I guess you’ve figured out by now that my best coping mechanism is to make things into a joke, but I’m finding it difficult to find the jokes at the moment. I’ve had a number of autoimmune issues over the last few months and several hospitalizations with central lines for meds and ICU to ensure that the added fluids for treatment don’t crash my heart.  I heard someone on TV the other day saying that counseling services need to be provided to covid patients to help them cope with the trauma of ICU and for the first time I acknowledged to myself that I have been traumatized repeatedly over the last 14 months. I had one good week in December and thought the tide might be turning but not so much.

I am struggling with such extreme fatigue that I am so, so limited in what I can get done in a day. And the brain fog is so unreal that focusing for more than 5 minutes is impossible. Everyday I set myself the task of showering and 3 other tasks. As you know showers can be super exhausting so some days that’s all I achieve and some days I don’t even achieve that. I’m also in a remarkable amount of pain (not sure if that’s the PH or autoimmune) but its relentless and debilitating and the pain meds are doing nada – its weird because I’ve got a really high pain threshold (I walked on a broken foot for a week before seeing a doctor) so its an adjustment for me to deal with 24/7 pain. And then there’s the severe dizziness that threatens to drop me most of the time that I’m upright, whats the deal with that my BP is fine.

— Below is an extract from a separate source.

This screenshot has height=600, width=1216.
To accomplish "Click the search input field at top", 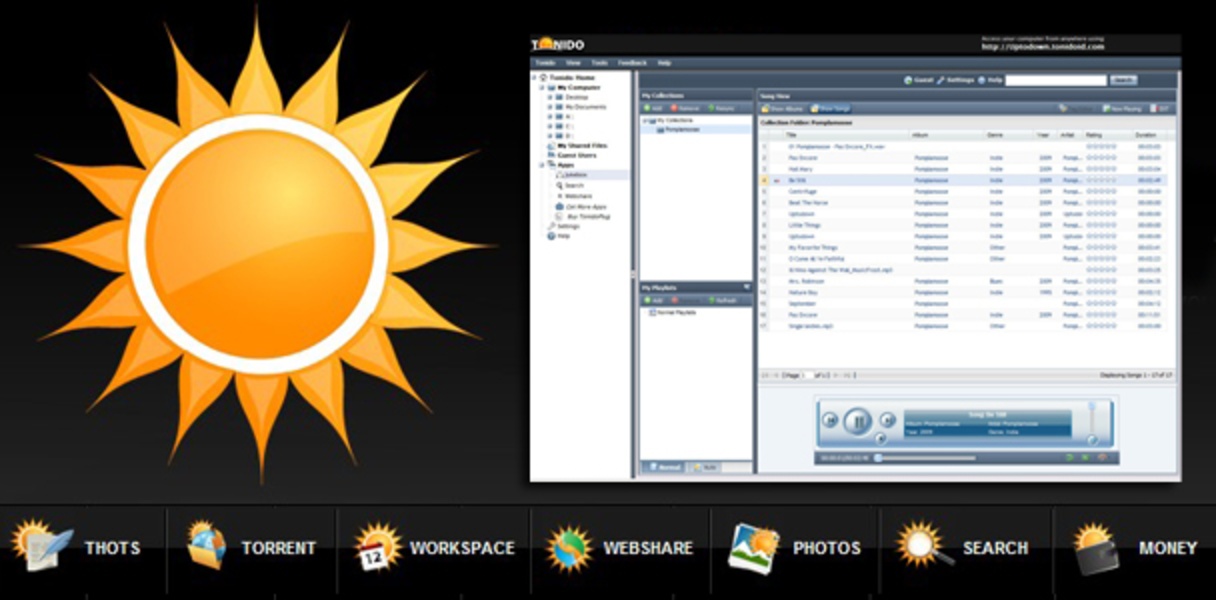I will click(x=1055, y=80).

A big issue is also my sister moving in to my house. She lost her job due to covid so had no choice, but she tells anyone who’ll listen that she’s looking after me. We have a pretty checkered past and I have no illusions when she finds something better or no longer gets the sympathy for being the caregiver she will bolt this joint. She really doesn’t help me with the things that I need help with, and then tries to take over the things that I can do. She’s always talking about what she’s going to do to make things better for me but then doesn’t take action.  I have never heard one person complain so consistently about being in some sort of pain, be it toe ache or headache and feeling like she’s coming down with something. And every night without fail she says “gosh I don’t know why I’m so exhausted tonight”  and flits off to bed early leaving me to get the dogs to bed and the house closed up. It actually got to the point that I thought there must be something going on here so sent her for a full panel of blood and for an ecg and echo..I was worried she had something going on like me, but she got a clean bill of health. I’m not saying she isn’t entitled to these feelings but I don’t really want to hear about them. I don’t bang on to her about how shitty I feel. Bottom line that I’ve know all my life – she’s a drama queen, I’m not. We’ll see how this pans out.

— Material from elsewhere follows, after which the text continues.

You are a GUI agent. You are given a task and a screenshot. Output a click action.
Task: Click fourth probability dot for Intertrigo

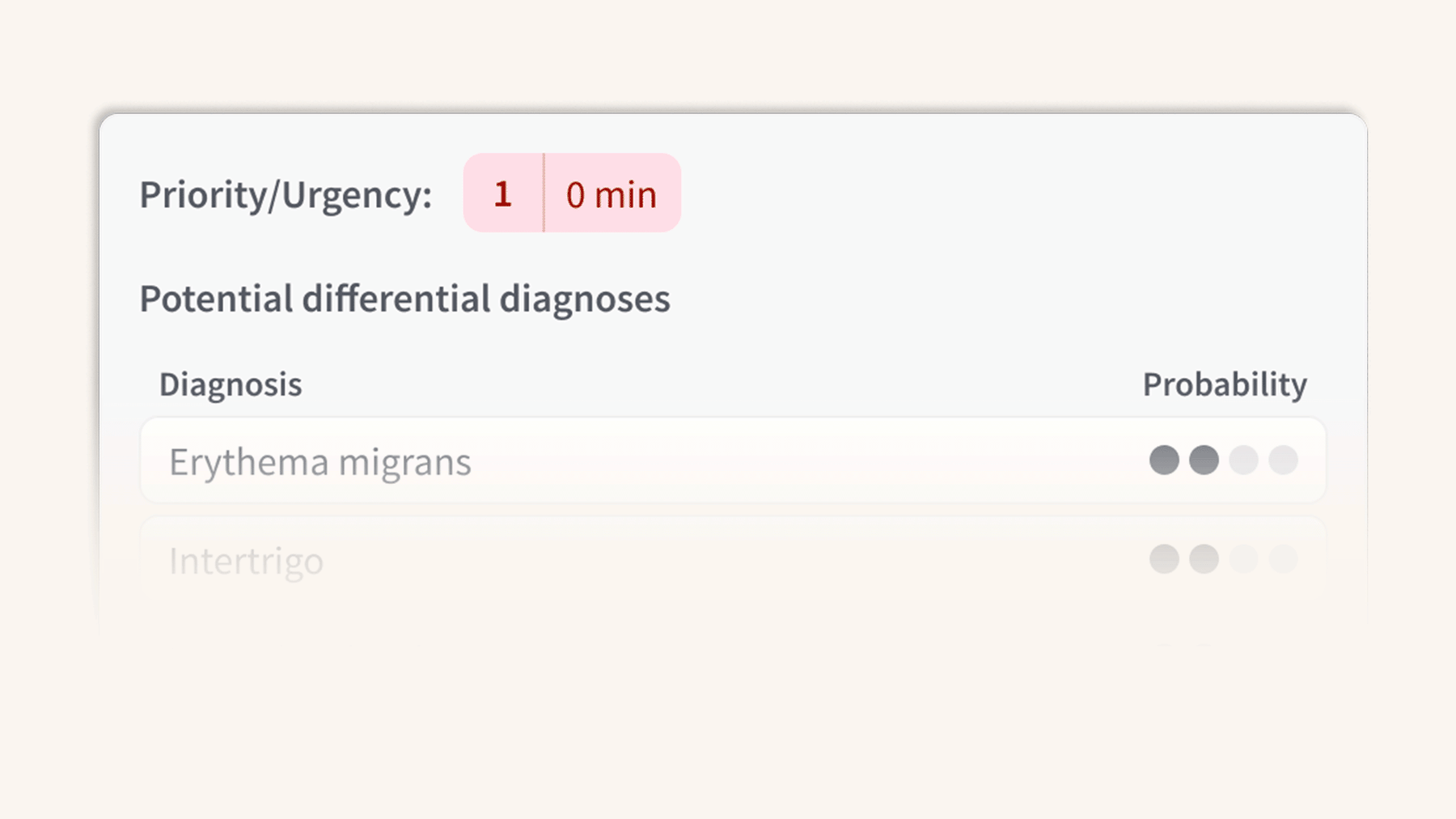tap(1283, 558)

My business partner is also being a jerk and demanding on my time. I understand that there are things I have to be involved in, but I have clearly set out to him what my condition is and that I have serious limitations at this stage.  I’ve known him for 30 years and I know how he operates – if its not happening to him, he can’t be bothered to try and understand or find out about what someone else is dealing with. His mentality is that if I’m not in hospital then I should be able to work full time. Its frustrating having to keep explain to him that I’m in heart failure, I have PH and neither are going away or getting better.

I guess I’m feeling frustrated at the moment. Frustrated that I don’t get heard, frustrated that I’m not being acknowledged- I don’t want pity but it would help to know that my limitations and issues have been taken on board by others – and frustration that my life has been so seriously curtailed.

Sorry for the vent but I feel comfortable to do it here. And thank you both for caring.